Government Legal Service -V- Brookes

12 May 2017

Government Legal Service v Brookes

There was no error of law in the Tribunal's decision that the Claimant, who has Asperger's syndrome, was discriminated against by being required to sit a multiple choice "Situational Judgment Test" ('SJT') as the first stage in a competitive recruitment process for lawyers wishing to join the Respondent. The aim of the SJT was to test a candidate's ability in effective-decision making. The Tribunal's decisions that the Respondent had indirectly discriminated against the Claimant, had failed to comply with the duty to make reasonable adjustments and had treated her unfavourably because of something arising in consequence of her disability, were unassailable and correct in law.

SJT, being a multiple choice test, is efficient in the sense that there are considered to be objectively right or wrong answers to each multiple choice question, which means marking can be done by a computer without human intervention or judgment.

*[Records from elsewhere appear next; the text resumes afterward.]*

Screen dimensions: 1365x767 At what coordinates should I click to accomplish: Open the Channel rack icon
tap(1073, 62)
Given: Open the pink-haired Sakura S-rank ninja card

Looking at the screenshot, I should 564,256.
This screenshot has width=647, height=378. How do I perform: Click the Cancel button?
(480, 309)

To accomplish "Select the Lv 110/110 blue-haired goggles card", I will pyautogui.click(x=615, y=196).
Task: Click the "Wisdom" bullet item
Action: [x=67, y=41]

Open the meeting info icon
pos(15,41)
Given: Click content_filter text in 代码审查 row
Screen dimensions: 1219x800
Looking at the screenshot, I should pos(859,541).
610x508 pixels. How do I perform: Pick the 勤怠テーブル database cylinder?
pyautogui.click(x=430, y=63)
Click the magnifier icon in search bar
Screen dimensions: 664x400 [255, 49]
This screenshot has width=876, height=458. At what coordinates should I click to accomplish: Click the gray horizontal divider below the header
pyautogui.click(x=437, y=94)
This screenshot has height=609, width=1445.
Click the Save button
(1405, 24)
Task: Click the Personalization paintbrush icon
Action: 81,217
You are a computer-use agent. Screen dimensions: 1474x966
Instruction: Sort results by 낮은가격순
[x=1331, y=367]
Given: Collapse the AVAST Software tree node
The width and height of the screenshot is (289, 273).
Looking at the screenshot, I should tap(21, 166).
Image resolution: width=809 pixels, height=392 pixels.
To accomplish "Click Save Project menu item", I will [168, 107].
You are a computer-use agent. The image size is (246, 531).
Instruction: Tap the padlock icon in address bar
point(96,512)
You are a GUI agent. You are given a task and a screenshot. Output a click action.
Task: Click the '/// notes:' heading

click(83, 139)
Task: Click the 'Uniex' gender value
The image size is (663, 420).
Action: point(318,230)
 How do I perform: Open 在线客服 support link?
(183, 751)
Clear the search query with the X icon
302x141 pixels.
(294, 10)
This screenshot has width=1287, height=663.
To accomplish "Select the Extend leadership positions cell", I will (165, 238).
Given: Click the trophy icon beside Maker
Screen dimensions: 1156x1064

But the Claimant argued that because of her Asperger's she was unlawfully disadvantaged by the multiple choice method of testing and that the Respondent should have granted her request to be allowed to answer the questions in the SJT in the form of short narrative written answers. The Respondent argued before the Employment Tribunal that it was justified in refusing the request. It argued that the case was not made out because the Claimant could not show that the testing method put those with Asperger's or other forms of Autistic Spectrum Condition (ASC), nor the Claimant herself, at a particular disadvantage; and because even if it did, the requirement was objectively justified as a proportionate means of achieving the legitimate aim of recruiting the best candidates by testing their ability to make effective decisions.

At the heart of the appeal was this question : should an employer have to adapt a test to the point where (according to them) it no longer effectively tests whether someone would be able to do the job? So GLS argued at the EAT. The evidence of both witnesses for GLS was to the effect that, in their opinion and in their experience, a written answer narrative format would not be as useful a tool because, among other things, it would require the application of subjective human judgment. One of the witnesses also said that it would be expensive and would cause logistical difficulties. The ET and EAT rejected the argument that only the SJT in the original format could test for the competency. Adjustments could be made for a small number of candidates such as the Claimant and the conclusions of the ET were soundly based in the evidence.